Dr. David Egilman, an epidemiologist and physician who testified against Merck in the first Vioxx trial, said of the coming trial in Houston, "As I understand the facts in that case, if Merck asked me my opinion in that case, my opinion would be that Merck was not responsible."

The federal trial in Houston will be followed by one in New Jersey state court, scheduled to begin in Atlantic City on Jan. 9, again before Judge Higbee. That case could prove pivotal in clarifying the boundaries of Merck's liability.

W. Mark Lanier, the plaintiffs' lawyer who won the first case against a different team of Merck lawyers in Texas, said yesterday that he had been asked to be the lead attorney in the January trial and planned to participate. Mr. Lanier said the size of the verdict he won in Texas might have given other lawyers a false impression that defeating Merck was easy.

Presenting complex scientific evidence to juries is difficult, Mr. Lanier said. The Texas verdict "made people think this is an easy thing to do, and it's not," he said. "It's very, very hard."

The verdict here Thursday does not undo all the damage that Merck suffered in the Texas case, legal analysts said, but it gives new life to the company's strategy of taking each case to court instead of trying to arrange a huge settlement. "This is a marathon," said David Eisbrouch, a plaintiffs' lawyer who was not involved in the Humeston case but who watched much of the trial. "This is the very beginning of the litigation."

Mr. Eisbrouch said he believed that Merck would attack the motives and credibility of plaintiffs whenever possible in future cases. "They've learned to attack and not try the case on the science," he said.

But Mr. Frazier, Merck's general counsel, said the company believed that jurors needed to know the truth about Mr. Humeston's history of work-related complaints and stress.

"It is never our goal to attack anybody on the witness stand or anywhere else, but there is an awful lot at stake in these cases," Mr. Frazier said. "We're entitled to cross-examine people."

While the plaintiffs and the lawyers on both sides were different in the New Jersey and Texas trials, most of the evidence was similar, and some witnesses testified in both cases.

Lawyers for Merck argued that the company did not have definitive proof before last year's clinical trial results that Vioxx increased the risk of heart attacks and strokes. Merck contends that it did everything possible to test for those risks after a clinical trial in 2000 indicated that patients taking Vioxx for a year or less had five times as many heart attacks as those taking naproxen, an older painkiller.

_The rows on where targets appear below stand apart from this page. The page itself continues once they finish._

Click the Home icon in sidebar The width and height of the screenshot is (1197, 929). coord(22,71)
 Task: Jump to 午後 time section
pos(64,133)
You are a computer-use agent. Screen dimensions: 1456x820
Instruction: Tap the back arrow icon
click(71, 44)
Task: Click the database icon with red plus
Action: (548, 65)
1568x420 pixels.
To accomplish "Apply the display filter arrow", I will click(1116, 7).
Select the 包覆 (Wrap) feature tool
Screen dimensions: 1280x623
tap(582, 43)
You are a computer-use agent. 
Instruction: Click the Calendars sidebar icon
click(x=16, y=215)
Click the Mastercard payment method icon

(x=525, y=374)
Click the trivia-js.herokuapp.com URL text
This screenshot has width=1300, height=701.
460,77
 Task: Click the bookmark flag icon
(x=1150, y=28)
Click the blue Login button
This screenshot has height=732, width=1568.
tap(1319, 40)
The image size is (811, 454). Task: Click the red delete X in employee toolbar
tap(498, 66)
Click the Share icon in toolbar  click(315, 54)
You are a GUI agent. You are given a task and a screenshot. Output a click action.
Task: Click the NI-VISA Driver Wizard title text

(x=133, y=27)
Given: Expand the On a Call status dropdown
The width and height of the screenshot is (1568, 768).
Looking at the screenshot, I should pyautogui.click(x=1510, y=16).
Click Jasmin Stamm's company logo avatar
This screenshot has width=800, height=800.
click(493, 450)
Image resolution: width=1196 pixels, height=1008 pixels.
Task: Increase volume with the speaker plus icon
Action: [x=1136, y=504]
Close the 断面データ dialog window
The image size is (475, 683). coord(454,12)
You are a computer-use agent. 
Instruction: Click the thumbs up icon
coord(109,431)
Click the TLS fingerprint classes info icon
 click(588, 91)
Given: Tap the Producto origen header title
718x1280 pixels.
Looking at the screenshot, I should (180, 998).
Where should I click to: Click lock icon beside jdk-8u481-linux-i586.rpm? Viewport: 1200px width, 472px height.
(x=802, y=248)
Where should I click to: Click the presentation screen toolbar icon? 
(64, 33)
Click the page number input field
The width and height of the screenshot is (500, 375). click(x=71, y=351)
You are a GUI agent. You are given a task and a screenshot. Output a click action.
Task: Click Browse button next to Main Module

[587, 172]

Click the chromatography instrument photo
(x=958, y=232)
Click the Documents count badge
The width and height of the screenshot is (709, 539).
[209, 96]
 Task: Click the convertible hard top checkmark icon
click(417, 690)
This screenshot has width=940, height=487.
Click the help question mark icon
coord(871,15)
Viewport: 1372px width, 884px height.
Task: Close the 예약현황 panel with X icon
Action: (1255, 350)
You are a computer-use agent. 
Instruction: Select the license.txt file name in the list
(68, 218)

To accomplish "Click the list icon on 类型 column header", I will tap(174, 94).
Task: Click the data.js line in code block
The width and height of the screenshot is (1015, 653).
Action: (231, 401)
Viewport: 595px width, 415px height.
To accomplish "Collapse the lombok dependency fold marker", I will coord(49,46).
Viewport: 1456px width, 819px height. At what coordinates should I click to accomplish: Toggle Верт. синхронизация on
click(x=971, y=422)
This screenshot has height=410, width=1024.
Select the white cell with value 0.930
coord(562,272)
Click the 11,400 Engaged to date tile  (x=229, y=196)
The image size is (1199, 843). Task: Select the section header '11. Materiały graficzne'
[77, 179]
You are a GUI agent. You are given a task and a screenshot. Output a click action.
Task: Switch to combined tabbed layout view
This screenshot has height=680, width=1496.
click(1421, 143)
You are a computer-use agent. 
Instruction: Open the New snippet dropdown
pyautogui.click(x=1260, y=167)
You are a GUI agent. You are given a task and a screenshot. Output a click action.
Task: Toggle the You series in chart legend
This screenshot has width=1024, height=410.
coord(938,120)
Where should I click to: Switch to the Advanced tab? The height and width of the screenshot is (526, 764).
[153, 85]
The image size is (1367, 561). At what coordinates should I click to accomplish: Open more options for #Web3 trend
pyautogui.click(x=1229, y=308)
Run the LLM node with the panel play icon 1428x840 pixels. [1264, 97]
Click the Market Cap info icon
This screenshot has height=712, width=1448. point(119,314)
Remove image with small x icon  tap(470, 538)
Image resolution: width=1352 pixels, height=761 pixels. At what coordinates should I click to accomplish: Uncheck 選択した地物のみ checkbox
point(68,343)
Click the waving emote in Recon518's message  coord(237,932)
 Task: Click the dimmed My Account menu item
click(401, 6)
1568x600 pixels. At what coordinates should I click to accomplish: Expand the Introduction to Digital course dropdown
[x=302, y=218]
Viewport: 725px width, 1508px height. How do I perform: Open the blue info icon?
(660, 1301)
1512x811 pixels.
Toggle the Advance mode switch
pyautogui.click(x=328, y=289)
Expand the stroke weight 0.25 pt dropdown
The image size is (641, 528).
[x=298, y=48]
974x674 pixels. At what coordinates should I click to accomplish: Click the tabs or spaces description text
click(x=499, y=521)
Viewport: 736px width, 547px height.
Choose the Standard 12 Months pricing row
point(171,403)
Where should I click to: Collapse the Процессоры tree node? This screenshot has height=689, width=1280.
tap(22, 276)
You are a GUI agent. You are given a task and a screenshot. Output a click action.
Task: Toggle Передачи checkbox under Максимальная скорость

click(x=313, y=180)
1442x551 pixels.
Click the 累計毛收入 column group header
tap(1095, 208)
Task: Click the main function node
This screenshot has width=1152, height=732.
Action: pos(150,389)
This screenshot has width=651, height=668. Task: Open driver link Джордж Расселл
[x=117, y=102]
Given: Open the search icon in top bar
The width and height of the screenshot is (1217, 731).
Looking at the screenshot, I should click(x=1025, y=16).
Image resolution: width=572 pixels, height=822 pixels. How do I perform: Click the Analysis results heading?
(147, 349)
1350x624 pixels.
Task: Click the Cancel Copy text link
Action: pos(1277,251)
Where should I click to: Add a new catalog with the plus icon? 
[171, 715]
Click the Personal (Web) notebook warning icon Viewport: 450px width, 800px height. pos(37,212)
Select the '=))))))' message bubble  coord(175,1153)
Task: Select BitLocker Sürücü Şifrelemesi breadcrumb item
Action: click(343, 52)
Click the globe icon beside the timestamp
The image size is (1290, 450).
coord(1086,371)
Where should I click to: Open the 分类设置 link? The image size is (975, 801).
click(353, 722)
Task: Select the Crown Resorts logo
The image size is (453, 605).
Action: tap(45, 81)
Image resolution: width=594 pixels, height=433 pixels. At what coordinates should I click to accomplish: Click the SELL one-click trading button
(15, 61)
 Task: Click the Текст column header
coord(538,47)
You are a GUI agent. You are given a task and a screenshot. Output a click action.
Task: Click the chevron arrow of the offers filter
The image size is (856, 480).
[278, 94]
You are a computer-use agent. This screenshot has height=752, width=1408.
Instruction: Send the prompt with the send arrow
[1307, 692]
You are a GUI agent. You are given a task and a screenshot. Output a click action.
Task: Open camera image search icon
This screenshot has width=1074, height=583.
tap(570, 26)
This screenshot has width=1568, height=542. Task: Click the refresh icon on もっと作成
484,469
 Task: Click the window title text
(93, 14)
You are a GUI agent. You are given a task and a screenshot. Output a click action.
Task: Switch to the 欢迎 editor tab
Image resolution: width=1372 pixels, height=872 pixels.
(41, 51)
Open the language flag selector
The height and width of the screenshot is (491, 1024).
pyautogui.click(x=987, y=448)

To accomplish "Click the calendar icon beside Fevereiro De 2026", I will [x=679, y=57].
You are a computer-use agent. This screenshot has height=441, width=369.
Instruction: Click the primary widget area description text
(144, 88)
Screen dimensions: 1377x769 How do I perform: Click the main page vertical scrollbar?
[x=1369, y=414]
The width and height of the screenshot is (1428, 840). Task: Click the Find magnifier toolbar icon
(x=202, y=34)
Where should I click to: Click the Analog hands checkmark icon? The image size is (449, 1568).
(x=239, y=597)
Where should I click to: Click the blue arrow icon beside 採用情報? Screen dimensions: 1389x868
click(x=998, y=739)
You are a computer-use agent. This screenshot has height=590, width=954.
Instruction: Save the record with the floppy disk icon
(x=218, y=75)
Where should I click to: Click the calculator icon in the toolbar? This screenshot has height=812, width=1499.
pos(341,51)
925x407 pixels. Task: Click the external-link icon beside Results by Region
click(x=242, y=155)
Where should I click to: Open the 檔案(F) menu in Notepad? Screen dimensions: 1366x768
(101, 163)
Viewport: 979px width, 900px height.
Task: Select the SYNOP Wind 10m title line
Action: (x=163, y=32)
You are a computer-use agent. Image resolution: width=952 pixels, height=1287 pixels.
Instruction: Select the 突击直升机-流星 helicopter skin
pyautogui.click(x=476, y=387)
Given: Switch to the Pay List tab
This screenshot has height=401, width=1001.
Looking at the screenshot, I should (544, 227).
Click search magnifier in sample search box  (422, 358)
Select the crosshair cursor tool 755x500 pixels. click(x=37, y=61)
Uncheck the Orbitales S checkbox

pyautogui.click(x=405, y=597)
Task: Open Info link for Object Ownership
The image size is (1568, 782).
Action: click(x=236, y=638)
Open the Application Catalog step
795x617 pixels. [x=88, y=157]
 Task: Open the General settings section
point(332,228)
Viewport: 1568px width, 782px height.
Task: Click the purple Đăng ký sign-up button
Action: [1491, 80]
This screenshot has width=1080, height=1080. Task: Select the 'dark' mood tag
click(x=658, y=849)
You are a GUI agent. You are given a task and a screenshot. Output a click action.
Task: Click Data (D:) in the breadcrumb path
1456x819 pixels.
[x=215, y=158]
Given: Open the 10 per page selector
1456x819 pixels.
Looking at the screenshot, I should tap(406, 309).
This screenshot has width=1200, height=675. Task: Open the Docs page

But Mr. Seeger pointed to dozens of e-mail messages and Merck documents in which company scientists discussed their concerns about Vioxx's risks and said they would fight regulators at the Food and Drug Administration who wanted the drug's warning label to display the results from the 2000 clinical trial.

Mr. Seeger, who has several hundred more Vioxx cases pending, said he looked forward to getting another chance against Merck. "Right now," he said, "it is 1-1."